Letter-Stories In Honour of Our Lady of Perpetual Succour Part 2.

EDITED AND PUBLISHED BY REV. FATHER BOLTON
OF ST. AMBROSE’S CHURCH. NEWMARKET, BRISBANE


FROM THE GATE OF HELL

The priest was excited. He thought he had been watching Satan. The hallucination had been extraordinary. The scene was in an old spacious suburban house in Brisbane, and on a seat in the garden what appeared to be an evil figure was talking rapidly to a pretty young girl inviting her to go on a launch for a weekend in Moreton Bay. The priest was on the verandah of the house. Suddenly the hallucination faded and an ordinary young man of the city dressed in conventional clothes appeared. The priest was nonplussed. He knew both. The girl was a remarkably gifted commercial artist, and the young man had good business connections. He was supposed to be wealthy. He spent most of his spare time in gathering members for an organisation called “Peace Rally.” There seemed to be nothing wrong with its objective yet somehow it breathed forth the fetid air of Communism. It worked from a book arranged like a Catholic Catechism. There was question and answer. The main topic was “world peace” and this catch-cry was repeated like the refrain in a song. The girl consented to go on the launch trip. The priest told the mother that he considered the organisation degenerate and subversive and did not conceal his anxiety.

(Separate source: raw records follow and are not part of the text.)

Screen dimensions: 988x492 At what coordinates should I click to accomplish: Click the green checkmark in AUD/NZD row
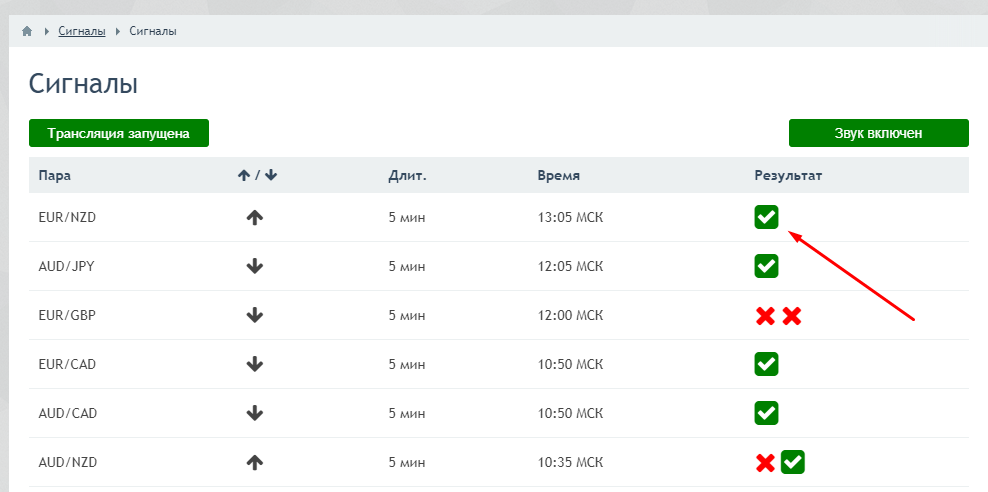(x=793, y=463)
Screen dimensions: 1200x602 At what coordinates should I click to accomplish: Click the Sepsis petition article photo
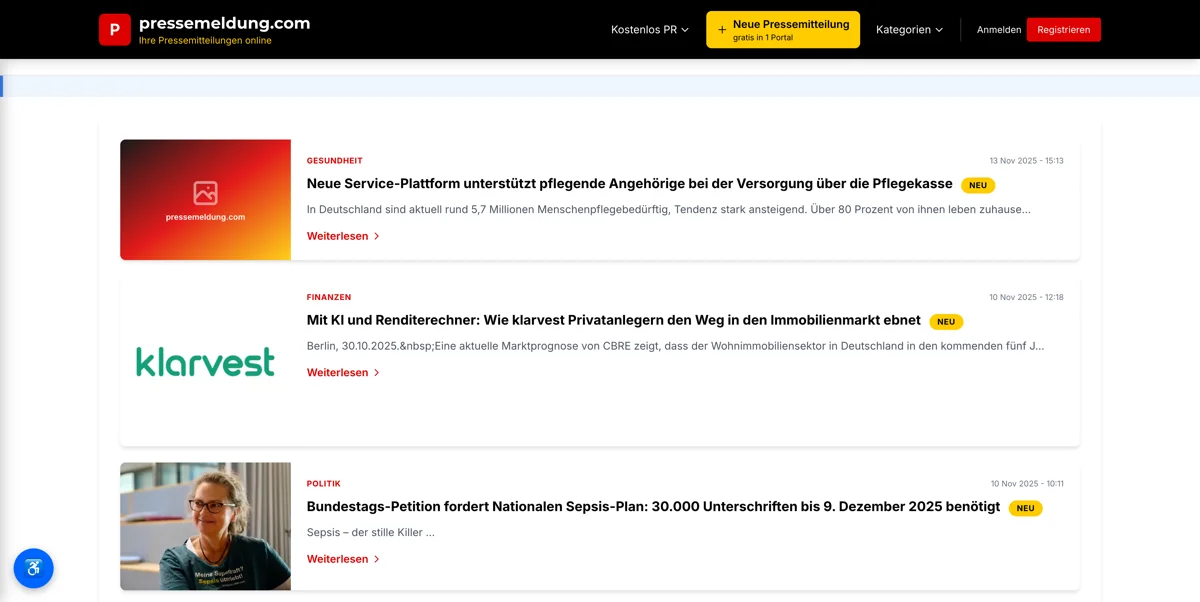pos(205,526)
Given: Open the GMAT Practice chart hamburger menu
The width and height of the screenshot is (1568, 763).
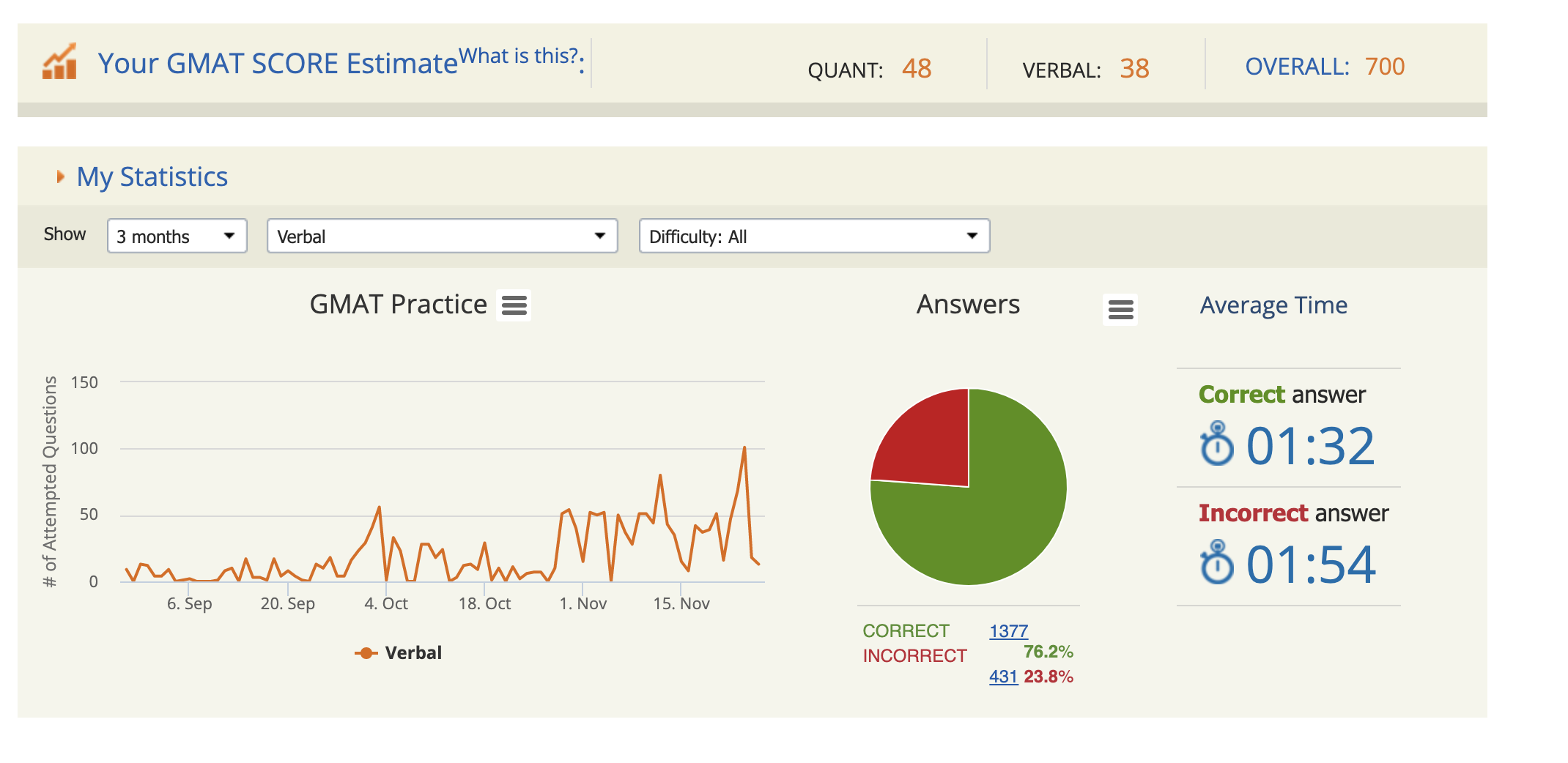Looking at the screenshot, I should 514,305.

The launch picked up its passengers at Hamilton on the Brisbane River. It was a magnificent white launch -the most luxurious by far in Moreton Bay. During the journey down the river someone announced twenty-two young people aboard. They were very special young people. On arrival at Stradbroke Island they found camps already erected. Someone was master-minding everything.

The girl had encountered bitter opposition at her home for the mother was genuinely alarmed. She said she did not like the bohemian atmosphere of the gathering and her mother’s intuition insisted there was a hidden motive behind the elaborate set-up. The island outing was enjoyed by all and was voted a great success.
Numerous speeches were made at the meetings but they were all innocuous. It was proposed that the camping weekend should be repeated. On the occasion of the fourth camp a Communistic ideal was blatantly expounded by one of the speakers. Objectors made their presence felt and the launch-owner was one of those who asked pertinent questions. No one suspected his bona fide. The daughter told the mother all that had happened for there were disturbing elements which made her uneasy in mind.

The mother was shocked that the daughter had repeatedly missed her Sunday Mass and was dismayed at the direction of events. She appealed to Our Lady of Perpetual Succour. She asked Our Lady for help in dealing with what appeared an undercover danger. “Undercover” was the priest’s word. She prayed continuously. Prayer had been taken for granted in the past but now she placed all her reliance on the Mother of Christ. Our Lady was the beacon-light in the darkness of these hidden manoeuvres. She did not know how to act. Nothing seemed tangible. Instinct told her that the launch-owner was the keyfigure and her daughter’s special friend. She was convinced that his opposition to communism was a cloak and assumed to allay suspicions.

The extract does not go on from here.